Design of 16-bit RISC Processor

DOI : 10.17577/IJERTV2IS70828

Download Full-Text PDF Cite this Publication

Text Only Version

Design of 16-bit RISC Processor

Supraj Gaonkar1, Anitha M.2

1 M.Tech student, Sir M Visvesvaraya Institute of Technology Bangalore. Karnataka, India

2Associate Professor Department of Telecommunication Engineering, Sir M Visvesvaraya Institute of Technology Bangalore. Karnataka, India

Abstract The Reduced Instruction Set Computer or RISC is a microprocessor design principle that favours a smaller and simpler set of instructions that all take same amount of time to execute. RISC architecture is used across a wide range of platforms from cellular phones to super-computers.

In this paper the behavioural design and functional characteristics of 16-bit RISC processor is proposed, which utilizes minimum functional units without compromising in performance. The design is based on Harvard architecture having separate data memory and instruction memory. The instruction word length is 24-bit wide. The processor supports 16 instructions with three addressing modes. It has 16 general purpose registers.
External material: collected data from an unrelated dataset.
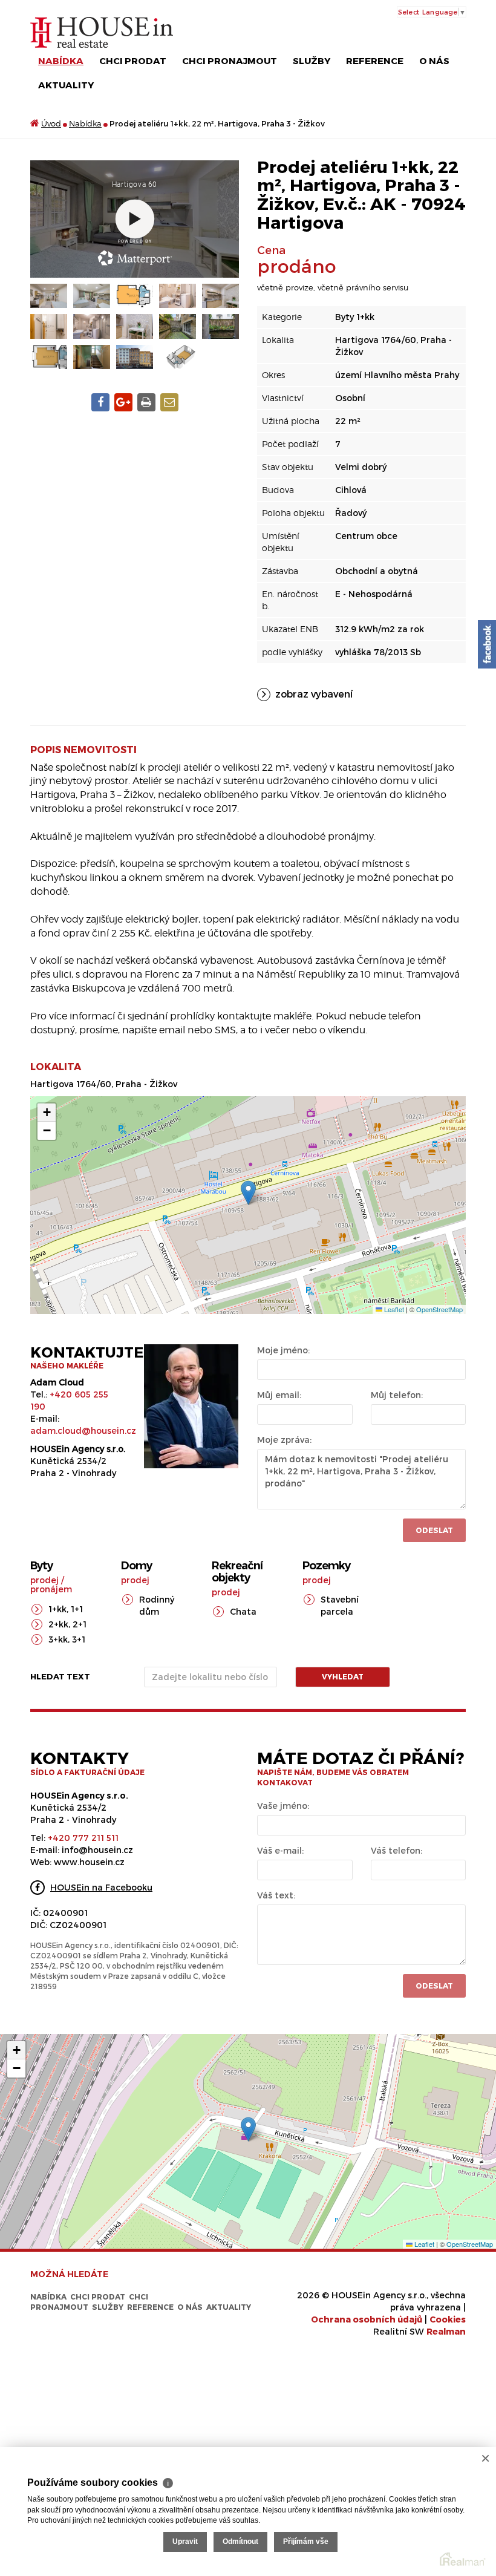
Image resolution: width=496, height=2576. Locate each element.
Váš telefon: (396, 1850)
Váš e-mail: (280, 1850)
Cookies (447, 2319)
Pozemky (326, 1565)
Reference (374, 60)
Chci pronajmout (229, 60)
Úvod (51, 123)
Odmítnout (240, 2541)
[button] (248, 1192)
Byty (41, 1565)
Each register can store 16-bit data. The processor has 16- bit ALU capable of performing 11 arithmetical and logical operations. The processor also incorporates a flag register which indicates carry, zero and parity status of the result.
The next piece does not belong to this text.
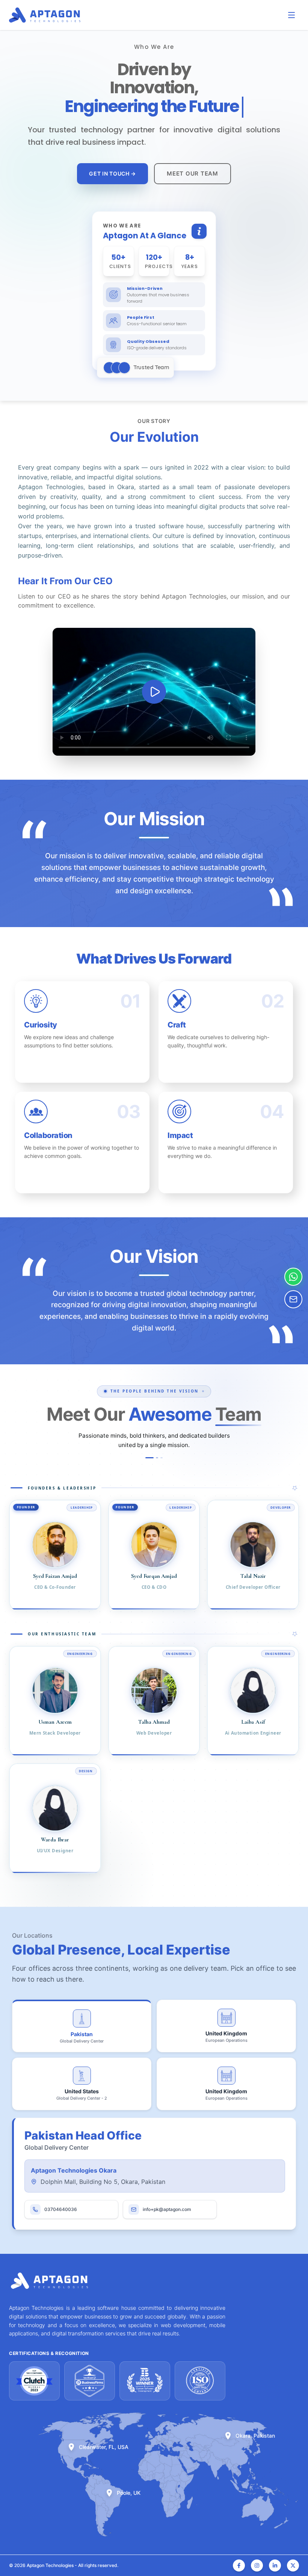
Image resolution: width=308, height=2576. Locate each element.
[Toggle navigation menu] (291, 15)
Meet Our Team (192, 173)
All the modules in the design are coded in Verilog. The individual modules are designed and tested at each level of implementation and finally integrated in a top level module by appropriate mapping. The design entry and synthesis is done using Xilinx ISE 10.1 tool and simulation results are verified using Modelsim 10.2.

Key words: RISC, 16-bit CPU

  1. INTRODUCTION

    When the controller design become more complex in CISC and the performance was also not up to expectations, people started looking on some other alternatives. It had been found that when a processor talks to the memory the speed gets killed. So the one improvement on CPI was to keep the instruction set very simple. Simple in not the way it works but the way it looks. Thats why there are very few instructions in any typical RISC architecture where processor asks data from memory probably not other than Load and Store. At the end the pipelining added a new dimension in the speed just with the help of some additional registers, which increases throughput by reducing CPI. Hence the instruction can be executed effectively in one clock cycle.

    A common misunderstanding of the phrase "Reduced Instruction Set Computer" is the mistaken idea that instructions are simply eliminated, resulting in a smaller set of instructions. In fact, over the years, RISC instruction sets have grown in size, and today

    many of them have a larger set of instructions than many CISC CPUs. The term "Reduced" in that phrase was intended to describe the fact that the amount of work any single instruction accomplishes is reduced at most a single data memory cycle compared to the "complex instructions" of CISC CPUs that may require number of data memory cycles in order to execute a single instruction. Most microprocessors in todays market are based on either RISC or CISC architectures. Research has shown that RISC architecture greatly boosts computer speed by using simplified machine instructions for frequently used functions. The following features typically found in RISC based systems.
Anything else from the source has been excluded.